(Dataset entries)
= Beginning of Section =

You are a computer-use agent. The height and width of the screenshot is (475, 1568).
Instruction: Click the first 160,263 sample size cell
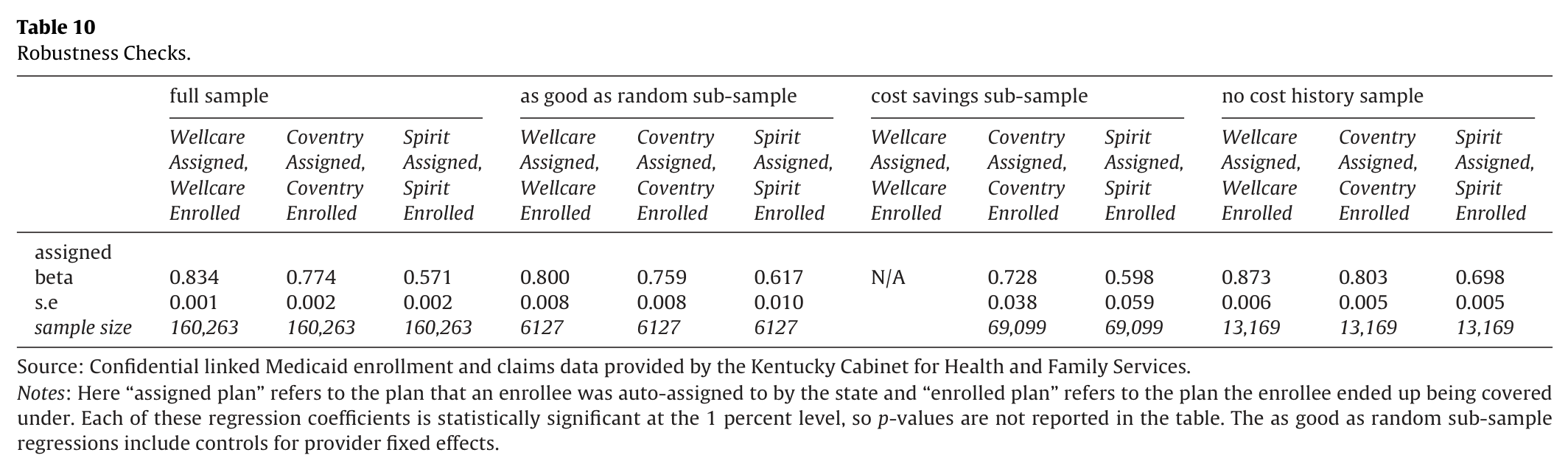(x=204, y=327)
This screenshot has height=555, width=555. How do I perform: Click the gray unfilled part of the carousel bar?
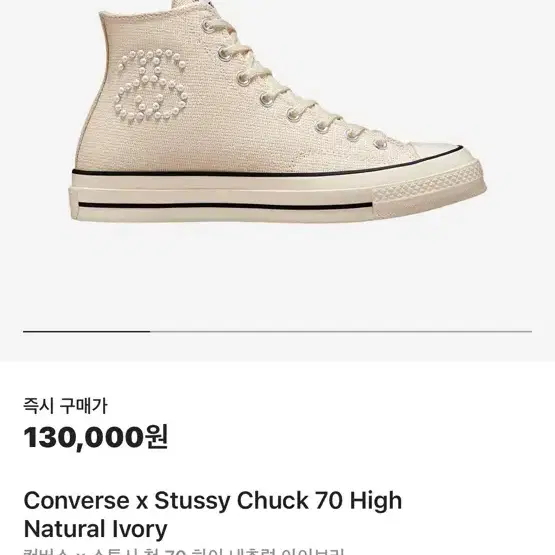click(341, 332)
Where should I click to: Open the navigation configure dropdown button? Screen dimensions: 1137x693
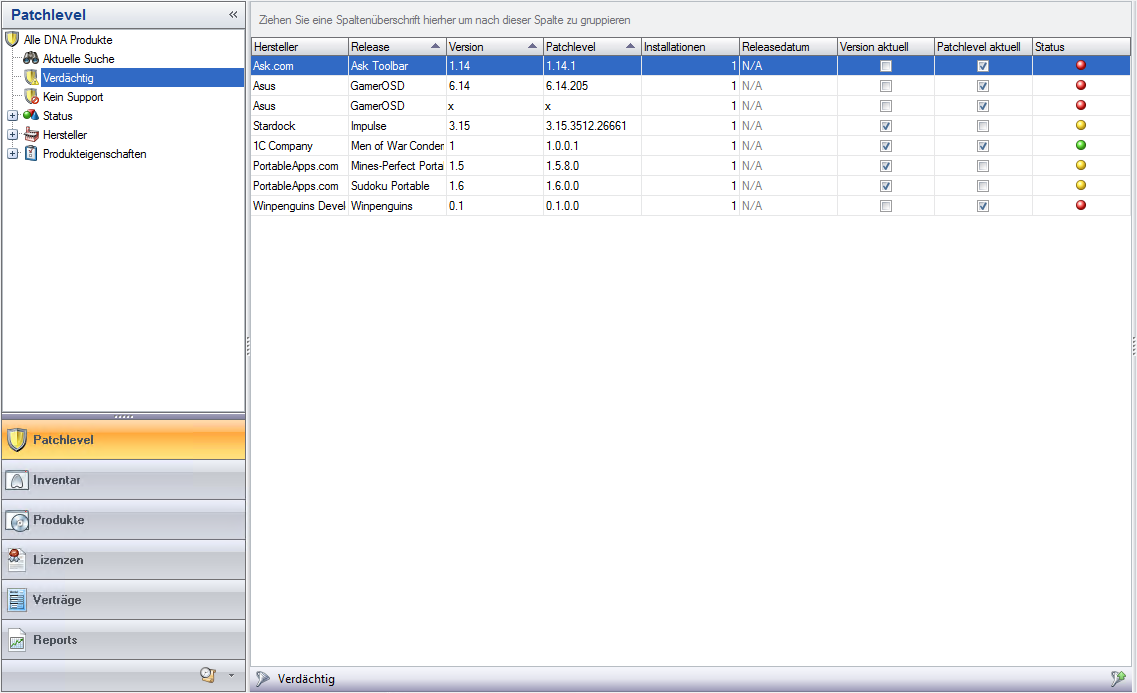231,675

= End of Section =

Your task: Return the records verbatim, minus pictures.

Solution for this task:
You are a computer-use agent. The height and width of the screenshot is (475, 1568).
Instruction: Click the first 160,263 sample size cell
(x=204, y=327)
This screenshot has height=555, width=555. How do I perform: Click the gray unfilled part of the carousel bar?
click(341, 332)
Where should I click to: Open the navigation configure dropdown button? Screen dimensions: 1137x693
231,675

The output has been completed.